In Churchill, 76 per cent of the eligible population has received at least one COVID-19 dose, and the local health centre predicts it will get 60 per cent of eligible locals a second dose by June 17.

Yet, the town (some 1,000 kilometres north of Winnipeg) is expensive to reach, and tourists need to book spots on boat tours or tundra-buggy trips, many of which are suspended, Gunter said.

“We need about a two-month lead time from when it’s open to travel, and when guests arrive,” Gunter said.

He said federal subsidies have helped his business keep its payroll, and plan for guests despite changes such as COVID-19 tests.

Gunter added federal supports will need to be in place for tourist operators until they start to see profits. He is currently booking trips for 2022 and 2023, charging deposits of $750 for trips costing $5,000 to $8,000.

“We’re lobbying hard for federal wage subsidies until we can start realizing revenue.”

Seals said the outfitting sector also needs more notice, as it can’t turn on a time.

His industry relies on American tourists who often fly to remote communities for fishing, or drive to northern Manitoba for the bear hunt. The lodges have no clue if they should start chartering planes for a summer fishing season, or whether they should be buying food and supplies for a fall bear hunt.

It’s also making it unclear how to manage wildlife, with anecdotal reports of more bears roaming onto farms, though the province is still gathering data.

“There’s kind of a balance thats being knocked off-kilter,” said Seales, who operates a lodge in the Whiteshell area.

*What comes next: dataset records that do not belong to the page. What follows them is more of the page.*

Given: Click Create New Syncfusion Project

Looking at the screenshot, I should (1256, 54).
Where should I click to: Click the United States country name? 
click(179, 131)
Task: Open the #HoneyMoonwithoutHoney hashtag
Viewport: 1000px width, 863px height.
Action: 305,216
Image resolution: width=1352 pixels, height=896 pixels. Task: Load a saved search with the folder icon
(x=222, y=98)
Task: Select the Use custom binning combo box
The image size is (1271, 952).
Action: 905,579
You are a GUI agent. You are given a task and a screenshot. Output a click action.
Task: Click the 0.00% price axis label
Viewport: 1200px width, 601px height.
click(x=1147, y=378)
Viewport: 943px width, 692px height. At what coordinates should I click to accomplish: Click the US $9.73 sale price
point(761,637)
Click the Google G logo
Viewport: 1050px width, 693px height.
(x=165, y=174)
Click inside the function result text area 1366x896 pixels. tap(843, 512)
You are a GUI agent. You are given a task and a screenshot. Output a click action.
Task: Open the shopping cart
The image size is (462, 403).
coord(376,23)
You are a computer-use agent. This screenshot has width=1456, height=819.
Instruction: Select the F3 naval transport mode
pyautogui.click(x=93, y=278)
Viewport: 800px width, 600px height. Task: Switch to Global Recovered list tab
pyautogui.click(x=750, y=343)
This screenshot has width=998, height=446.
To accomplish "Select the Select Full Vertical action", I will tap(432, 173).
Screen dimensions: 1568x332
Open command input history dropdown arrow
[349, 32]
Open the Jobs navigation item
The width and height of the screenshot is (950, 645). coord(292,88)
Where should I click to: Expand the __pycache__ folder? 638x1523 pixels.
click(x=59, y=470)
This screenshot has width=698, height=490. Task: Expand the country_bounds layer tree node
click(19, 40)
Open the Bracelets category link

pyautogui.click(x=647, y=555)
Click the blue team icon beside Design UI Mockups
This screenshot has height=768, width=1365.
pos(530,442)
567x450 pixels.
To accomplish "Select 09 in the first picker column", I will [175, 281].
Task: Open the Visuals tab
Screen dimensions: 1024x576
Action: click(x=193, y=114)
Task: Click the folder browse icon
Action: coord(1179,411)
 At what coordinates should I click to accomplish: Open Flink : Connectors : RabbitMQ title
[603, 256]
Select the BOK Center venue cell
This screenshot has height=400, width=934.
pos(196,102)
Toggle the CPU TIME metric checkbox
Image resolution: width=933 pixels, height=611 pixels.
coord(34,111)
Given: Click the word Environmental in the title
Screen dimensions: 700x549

On Tuesday, Prime Minister Justin Trudeau gave no details on when borders will be reopened, but said it “will be based on the fact that when people have both doses of the vaccine, they are more highly protected and less at risk of transmitting COVID-19.”

Meanwhile, Premier Brian Pallister announced fully immunized Manitobans — who have had their second COVID-19 vaccine dose two weeks prior — would no longer have to quarantine when returning from another Canadian province.

When asked, Pallister did not say whether other Canadians who are fully vaccinated would be able to enter Manitoba without needing to do two weeks of self-isolation.

Loren Remillard, Winnipeg Chamber of Commerce president, said more information from the province would help build trust with the public, that lifting the restrictions is based in science.

“Any decision around the border should and will be based on science and the data, so all Canadians, Americans and people travelling across the border can do so with confidence,” he said.

Remillard said a roadmap with benchmarks are essential for Manitoba businesses to start planning events, festivals, gatherings and conventions. And airlines cannot bring back routes without some notice on when demand will likely resume.

“We can open the border, but we still need to make sure we’re creating the environment that allows us to build the attraction for people to cross the border to come and experience.”